ハイハイする先には、先生の奥さんがいた。

「どうも皆さんこんにちは」

「こんにちは。加寿子さん」

「お茶でも出しましょうか?」

「いえいえ、お気使いなく」

「それよりどうした?なんか、気になる問題でもあるのか?」

「もう、先生。自分達は、もう学生じゃありませんよ」

「そうだったな。あの地震のあと、君達は、揃って塾を辞めた。でも、自分の所へは来てくれたな。そういえば、どうしてなんだ?塾を辞めたのに、どうして自分の所へ来るんだ?」

「それは、多分、同じ経験をしたと言う連帯感があったからだと思います」

「連帯感、か」

「そう言えば、先生。今、何の研究をしているんですか?」

「今か?今は、素粒子についてしているな」

「昔から相当分野が変わっていますが?」

「いや、あまり変わっていないぞ。最初は天文学だった。だけど、そのうちに、原子の分野にも興味がわいてな。知ってるか?最初の宇宙は、原子よりも小さかったんだぞ」

「はあ、ただ、今全く関係ないですけどね」

「そんなもんだよ。高校や、中学で学んだものなんて、あまり使う機会がないんだ。ただ、それがきっかけになって、いろいろと研究し始めるんだ」

「へぇ〜。ほんとにそんな人達っているんですか?」

「ああ、いるとも。例えば、初代連邦大統領は、さいしょは、原子とか素粒子の分野が気になったらしい。だが、そのうちに、天文学にも興味がわいてきて、そして、最後は、政治分野に落ち着いた」

「ばらばらですね。なんか関連性があるんでしょうか」

「さあな、だが、なんらかの、関連性を見つけたんだろうな」

すっと、先生は、立ち上がり、窓を開けた。眩しい風が部屋を満たす。

「そんなもんさ。人生なんてな。良く分からない。だからこそ面白いんだ」

その日の先生は、一番、彼らの心に強く残った。


「失礼しました」

「ああ、またいつでもおいで」

彼らは、先生と分かれて、車に乗り込んだ。そして、家に帰る途中の道で、

「ねえ、人生って何だと思う?」

という突然の質問が飛び出てきた。

「なんだ、杏。突然さ」

「いや、一体なんだろうかなって思って。先生の話を聞くと、人生と言うのは分からないと言う。でも、別の人は、人生は決まりきっていると言う。どっちが正しいんだろうかなって思って」

「結局、どっちも正しいんだと思うよ」

運転していない、薫が言った。

「え?どうして?」

「だって、そうじゃないか。
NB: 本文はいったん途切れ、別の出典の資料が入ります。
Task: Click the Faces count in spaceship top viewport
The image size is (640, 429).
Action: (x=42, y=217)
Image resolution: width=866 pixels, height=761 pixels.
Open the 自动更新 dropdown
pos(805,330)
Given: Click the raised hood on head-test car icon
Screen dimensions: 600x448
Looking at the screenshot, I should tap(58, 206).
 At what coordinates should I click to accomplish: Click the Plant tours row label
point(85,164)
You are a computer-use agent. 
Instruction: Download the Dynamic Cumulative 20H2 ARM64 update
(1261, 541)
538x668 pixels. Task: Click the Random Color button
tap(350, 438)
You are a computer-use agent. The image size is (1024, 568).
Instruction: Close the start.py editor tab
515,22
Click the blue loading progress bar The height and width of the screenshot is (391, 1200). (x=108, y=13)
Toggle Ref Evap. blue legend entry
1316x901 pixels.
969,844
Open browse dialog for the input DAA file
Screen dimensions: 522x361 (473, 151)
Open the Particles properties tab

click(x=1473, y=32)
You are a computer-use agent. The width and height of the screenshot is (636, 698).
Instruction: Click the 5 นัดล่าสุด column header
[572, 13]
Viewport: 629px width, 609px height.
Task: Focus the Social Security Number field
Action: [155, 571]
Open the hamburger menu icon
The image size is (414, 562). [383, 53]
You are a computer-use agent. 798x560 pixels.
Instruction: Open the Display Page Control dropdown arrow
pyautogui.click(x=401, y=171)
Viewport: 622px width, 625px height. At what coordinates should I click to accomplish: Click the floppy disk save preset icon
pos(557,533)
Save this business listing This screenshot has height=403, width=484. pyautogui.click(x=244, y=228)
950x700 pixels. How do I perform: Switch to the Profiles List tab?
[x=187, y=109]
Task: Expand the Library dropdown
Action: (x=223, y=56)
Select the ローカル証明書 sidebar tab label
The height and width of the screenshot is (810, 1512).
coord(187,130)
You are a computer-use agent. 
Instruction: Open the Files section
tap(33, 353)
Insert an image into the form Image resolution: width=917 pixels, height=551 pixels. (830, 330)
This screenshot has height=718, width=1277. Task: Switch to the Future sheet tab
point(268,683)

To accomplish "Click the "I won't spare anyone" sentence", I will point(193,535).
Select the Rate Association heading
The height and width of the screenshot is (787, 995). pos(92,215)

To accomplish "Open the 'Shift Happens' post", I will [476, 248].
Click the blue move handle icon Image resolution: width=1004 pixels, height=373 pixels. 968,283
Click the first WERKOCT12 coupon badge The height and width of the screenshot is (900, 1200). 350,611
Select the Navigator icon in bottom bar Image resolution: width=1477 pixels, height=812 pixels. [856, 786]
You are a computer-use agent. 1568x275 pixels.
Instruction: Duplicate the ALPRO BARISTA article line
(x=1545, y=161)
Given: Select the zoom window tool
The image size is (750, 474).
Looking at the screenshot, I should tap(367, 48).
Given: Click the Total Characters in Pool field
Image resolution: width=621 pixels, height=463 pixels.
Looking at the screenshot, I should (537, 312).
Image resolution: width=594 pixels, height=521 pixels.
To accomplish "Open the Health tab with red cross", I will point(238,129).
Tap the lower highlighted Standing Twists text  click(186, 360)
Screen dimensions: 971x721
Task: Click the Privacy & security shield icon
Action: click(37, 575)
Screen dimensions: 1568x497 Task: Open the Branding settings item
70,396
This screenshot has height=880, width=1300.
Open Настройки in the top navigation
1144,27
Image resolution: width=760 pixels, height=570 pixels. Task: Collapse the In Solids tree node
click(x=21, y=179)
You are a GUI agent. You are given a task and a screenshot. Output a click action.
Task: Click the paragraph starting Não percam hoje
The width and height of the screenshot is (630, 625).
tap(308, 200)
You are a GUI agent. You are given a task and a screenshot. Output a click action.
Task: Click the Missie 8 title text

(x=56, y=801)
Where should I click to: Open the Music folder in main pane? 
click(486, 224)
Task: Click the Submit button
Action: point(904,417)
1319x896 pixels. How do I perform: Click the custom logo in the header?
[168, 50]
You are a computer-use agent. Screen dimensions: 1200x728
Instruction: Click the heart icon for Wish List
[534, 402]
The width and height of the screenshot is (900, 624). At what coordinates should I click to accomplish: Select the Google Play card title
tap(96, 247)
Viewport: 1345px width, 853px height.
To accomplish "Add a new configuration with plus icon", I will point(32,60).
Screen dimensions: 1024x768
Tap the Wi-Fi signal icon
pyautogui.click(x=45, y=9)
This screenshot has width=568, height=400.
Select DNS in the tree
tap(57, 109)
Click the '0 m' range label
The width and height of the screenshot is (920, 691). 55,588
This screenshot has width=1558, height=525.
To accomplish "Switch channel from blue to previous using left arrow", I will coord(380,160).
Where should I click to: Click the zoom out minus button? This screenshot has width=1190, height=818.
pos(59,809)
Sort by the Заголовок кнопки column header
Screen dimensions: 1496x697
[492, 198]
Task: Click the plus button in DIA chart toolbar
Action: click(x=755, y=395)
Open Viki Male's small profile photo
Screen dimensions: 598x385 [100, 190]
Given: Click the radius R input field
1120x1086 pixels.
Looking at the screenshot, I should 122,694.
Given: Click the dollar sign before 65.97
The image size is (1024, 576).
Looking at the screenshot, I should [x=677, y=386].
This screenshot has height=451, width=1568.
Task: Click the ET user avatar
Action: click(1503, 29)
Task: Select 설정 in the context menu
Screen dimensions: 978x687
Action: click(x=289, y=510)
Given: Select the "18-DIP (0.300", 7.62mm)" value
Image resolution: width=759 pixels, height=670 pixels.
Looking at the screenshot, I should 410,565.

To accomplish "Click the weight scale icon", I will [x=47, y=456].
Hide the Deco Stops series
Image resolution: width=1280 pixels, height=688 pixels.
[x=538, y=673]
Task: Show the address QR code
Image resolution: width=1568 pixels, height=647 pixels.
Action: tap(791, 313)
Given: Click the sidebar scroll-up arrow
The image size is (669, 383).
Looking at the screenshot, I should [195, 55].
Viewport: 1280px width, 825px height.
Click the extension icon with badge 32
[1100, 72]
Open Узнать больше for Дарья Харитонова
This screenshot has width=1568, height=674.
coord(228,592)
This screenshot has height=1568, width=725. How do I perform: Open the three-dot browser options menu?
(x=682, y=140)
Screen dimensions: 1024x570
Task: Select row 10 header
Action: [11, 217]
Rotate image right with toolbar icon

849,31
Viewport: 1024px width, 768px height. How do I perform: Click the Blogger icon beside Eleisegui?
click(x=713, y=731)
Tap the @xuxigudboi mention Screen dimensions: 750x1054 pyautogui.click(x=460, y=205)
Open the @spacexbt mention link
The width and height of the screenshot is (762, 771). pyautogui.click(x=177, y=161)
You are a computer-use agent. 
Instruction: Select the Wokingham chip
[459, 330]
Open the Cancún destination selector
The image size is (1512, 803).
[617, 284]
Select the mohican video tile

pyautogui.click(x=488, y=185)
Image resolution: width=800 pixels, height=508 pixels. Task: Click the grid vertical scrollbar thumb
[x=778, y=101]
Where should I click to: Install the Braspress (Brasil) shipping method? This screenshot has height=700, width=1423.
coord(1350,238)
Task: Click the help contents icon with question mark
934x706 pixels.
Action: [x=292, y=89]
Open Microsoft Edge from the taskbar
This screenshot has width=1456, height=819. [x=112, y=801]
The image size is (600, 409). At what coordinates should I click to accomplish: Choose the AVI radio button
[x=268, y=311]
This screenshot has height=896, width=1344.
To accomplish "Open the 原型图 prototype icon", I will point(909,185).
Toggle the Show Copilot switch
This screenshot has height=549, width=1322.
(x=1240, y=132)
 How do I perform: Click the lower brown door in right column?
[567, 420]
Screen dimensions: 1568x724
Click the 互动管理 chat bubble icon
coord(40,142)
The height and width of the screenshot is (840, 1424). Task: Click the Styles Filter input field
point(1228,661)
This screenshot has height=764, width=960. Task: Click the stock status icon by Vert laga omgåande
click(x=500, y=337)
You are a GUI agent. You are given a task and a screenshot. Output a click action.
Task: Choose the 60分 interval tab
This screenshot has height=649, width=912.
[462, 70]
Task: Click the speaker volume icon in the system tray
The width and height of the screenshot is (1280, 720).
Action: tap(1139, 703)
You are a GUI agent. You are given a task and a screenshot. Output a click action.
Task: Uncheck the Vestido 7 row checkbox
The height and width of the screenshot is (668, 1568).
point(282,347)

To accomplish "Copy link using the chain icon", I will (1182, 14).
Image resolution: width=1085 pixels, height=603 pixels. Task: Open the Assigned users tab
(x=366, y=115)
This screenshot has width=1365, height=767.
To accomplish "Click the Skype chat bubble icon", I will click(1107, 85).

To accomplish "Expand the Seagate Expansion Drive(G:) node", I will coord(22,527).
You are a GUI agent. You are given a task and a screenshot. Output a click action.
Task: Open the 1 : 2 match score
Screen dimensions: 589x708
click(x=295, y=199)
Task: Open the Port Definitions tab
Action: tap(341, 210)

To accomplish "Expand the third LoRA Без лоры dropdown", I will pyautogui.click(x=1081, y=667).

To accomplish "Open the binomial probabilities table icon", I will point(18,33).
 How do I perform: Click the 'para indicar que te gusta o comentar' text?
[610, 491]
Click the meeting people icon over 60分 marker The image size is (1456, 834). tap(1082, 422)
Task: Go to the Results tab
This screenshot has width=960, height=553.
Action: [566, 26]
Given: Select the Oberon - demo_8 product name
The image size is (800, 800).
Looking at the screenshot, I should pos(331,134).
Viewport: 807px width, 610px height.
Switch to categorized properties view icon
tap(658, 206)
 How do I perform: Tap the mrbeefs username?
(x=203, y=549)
その人が正しいと感じているんだから、その人にとっては、それが真理。ただ、それは別の人と違うだけ。でも、別の人は別の人なりの考えがあるはず。だから、正しい、正しくないと言うのは、どうだって良いんだよ。ただ、良くないのは、それを決め付ける人達。他の人達が気に入らないからって、そんな事で人の善悪とか、人生は語れないと思うよ」

「そうか…そうよね」

「ああ、そうだとも」

そして、みんな、家へ帰って行った。


仲間がいる事はいい事だ。そして、さらにいいのは、それが、何でも語り合える仲間であると言う事だ。そう、まるで、彼らのように、ずっと、ずっと語り合える仲間。それが、一番だ。争わず、戦わず、そして、語り合う。私は、そのような世の中を願ってる。